(A run of items)
——

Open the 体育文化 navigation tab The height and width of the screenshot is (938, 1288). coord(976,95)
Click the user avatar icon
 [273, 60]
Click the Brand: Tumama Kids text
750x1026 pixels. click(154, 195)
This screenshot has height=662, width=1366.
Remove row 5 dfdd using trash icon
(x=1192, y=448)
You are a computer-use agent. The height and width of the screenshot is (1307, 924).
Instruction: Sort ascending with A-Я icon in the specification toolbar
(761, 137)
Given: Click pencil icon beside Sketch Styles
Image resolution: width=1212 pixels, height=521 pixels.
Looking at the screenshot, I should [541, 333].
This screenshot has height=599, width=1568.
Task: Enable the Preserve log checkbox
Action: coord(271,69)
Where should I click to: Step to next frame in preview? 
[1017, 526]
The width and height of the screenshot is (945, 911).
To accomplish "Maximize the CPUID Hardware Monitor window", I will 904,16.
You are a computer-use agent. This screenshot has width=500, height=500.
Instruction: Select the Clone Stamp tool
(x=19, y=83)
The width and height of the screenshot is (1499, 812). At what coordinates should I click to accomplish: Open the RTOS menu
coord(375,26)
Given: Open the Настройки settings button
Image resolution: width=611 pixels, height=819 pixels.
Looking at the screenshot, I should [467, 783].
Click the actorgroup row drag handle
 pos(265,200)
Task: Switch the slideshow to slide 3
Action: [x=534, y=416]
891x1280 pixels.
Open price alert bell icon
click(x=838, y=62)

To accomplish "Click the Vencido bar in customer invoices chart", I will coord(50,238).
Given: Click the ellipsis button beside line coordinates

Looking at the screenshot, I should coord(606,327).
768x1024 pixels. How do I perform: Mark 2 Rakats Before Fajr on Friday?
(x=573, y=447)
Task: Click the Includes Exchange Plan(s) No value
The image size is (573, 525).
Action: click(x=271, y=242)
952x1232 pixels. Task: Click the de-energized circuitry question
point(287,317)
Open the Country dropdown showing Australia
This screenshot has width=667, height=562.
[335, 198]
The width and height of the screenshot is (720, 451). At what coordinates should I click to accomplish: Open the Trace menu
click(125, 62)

——

## What is required
Can you reproduce every line of the items above word for word, from first to last?

## Correct answer
Open the 体育文化 navigation tab The height and width of the screenshot is (938, 1288). coord(976,95)
Click the user avatar icon
 [273, 60]
Click the Brand: Tumama Kids text
750x1026 pixels. click(154, 195)
This screenshot has height=662, width=1366.
Remove row 5 dfdd using trash icon
(x=1192, y=448)
You are a computer-use agent. The height and width of the screenshot is (1307, 924).
Instruction: Sort ascending with A-Я icon in the specification toolbar
(761, 137)
Given: Click pencil icon beside Sketch Styles
Image resolution: width=1212 pixels, height=521 pixels.
Looking at the screenshot, I should [541, 333].
This screenshot has height=599, width=1568.
Task: Enable the Preserve log checkbox
Action: coord(271,69)
Where should I click to: Step to next frame in preview? 
[1017, 526]
The width and height of the screenshot is (945, 911).
To accomplish "Maximize the CPUID Hardware Monitor window", I will 904,16.
You are a computer-use agent. This screenshot has width=500, height=500.
Instruction: Select the Clone Stamp tool
(x=19, y=83)
The width and height of the screenshot is (1499, 812). At what coordinates should I click to accomplish: Open the RTOS menu
coord(375,26)
Given: Open the Настройки settings button
Image resolution: width=611 pixels, height=819 pixels.
Looking at the screenshot, I should [467, 783].
Click the actorgroup row drag handle
 pos(265,200)
Task: Switch the slideshow to slide 3
Action: [x=534, y=416]
891x1280 pixels.
Open price alert bell icon
click(x=838, y=62)

To accomplish "Click the Vencido bar in customer invoices chart", I will coord(50,238).
Given: Click the ellipsis button beside line coordinates

Looking at the screenshot, I should coord(606,327).
768x1024 pixels. How do I perform: Mark 2 Rakats Before Fajr on Friday?
(x=573, y=447)
Task: Click the Includes Exchange Plan(s) No value
The image size is (573, 525).
Action: click(x=271, y=242)
952x1232 pixels. Task: Click the de-energized circuitry question
point(287,317)
Open the Country dropdown showing Australia
This screenshot has width=667, height=562.
[335, 198]
The width and height of the screenshot is (720, 451). At what coordinates should I click to accomplish: Open the Trace menu
click(125, 62)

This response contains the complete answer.